[[ THE DATA open ]]
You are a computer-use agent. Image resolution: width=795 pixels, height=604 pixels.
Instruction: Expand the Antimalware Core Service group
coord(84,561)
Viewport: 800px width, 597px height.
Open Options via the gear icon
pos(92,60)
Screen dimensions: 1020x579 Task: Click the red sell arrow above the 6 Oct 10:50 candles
[[ THE DATA closed ]]
[[ THE DATA open ]]
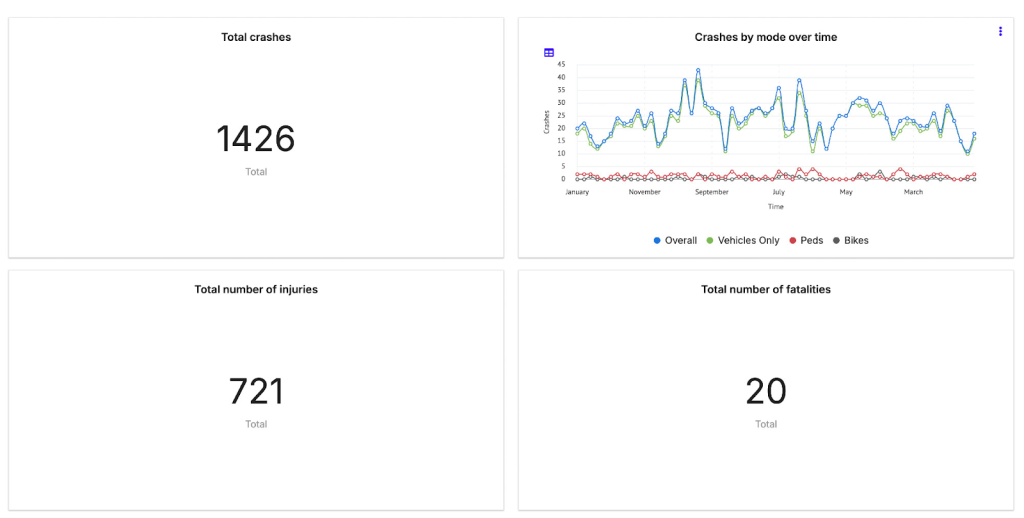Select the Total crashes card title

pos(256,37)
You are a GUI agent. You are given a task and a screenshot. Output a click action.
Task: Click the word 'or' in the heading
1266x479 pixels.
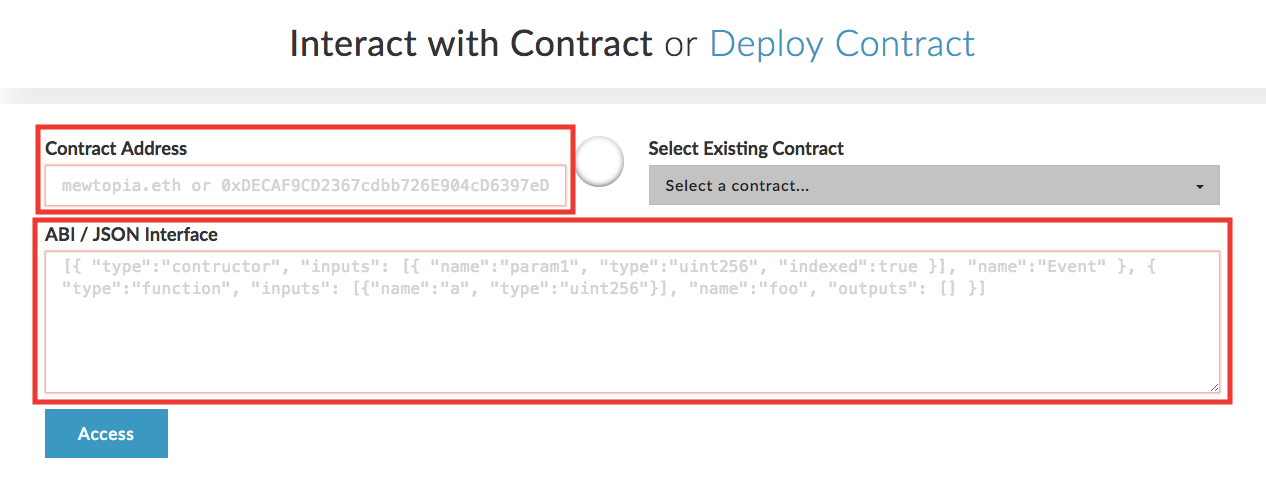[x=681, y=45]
[[ THE DATA closed ]]
EXERCISE DESCRIPTION
Nothing should appear in the answer except the lines above from the line with "Instruction: Expand the" through the line with "Screen dimensions: 1020x579", both included, written out exactly.

RESPONSE TO THIS EXERCISE
Instruction: Expand the Antimalware Core Service group
coord(84,561)
Viewport: 800px width, 597px height.
Open Options via the gear icon
pos(92,60)
Screen dimensions: 1020x579 Task: Click the red sell arrow above the 6 Oct 10:50 candles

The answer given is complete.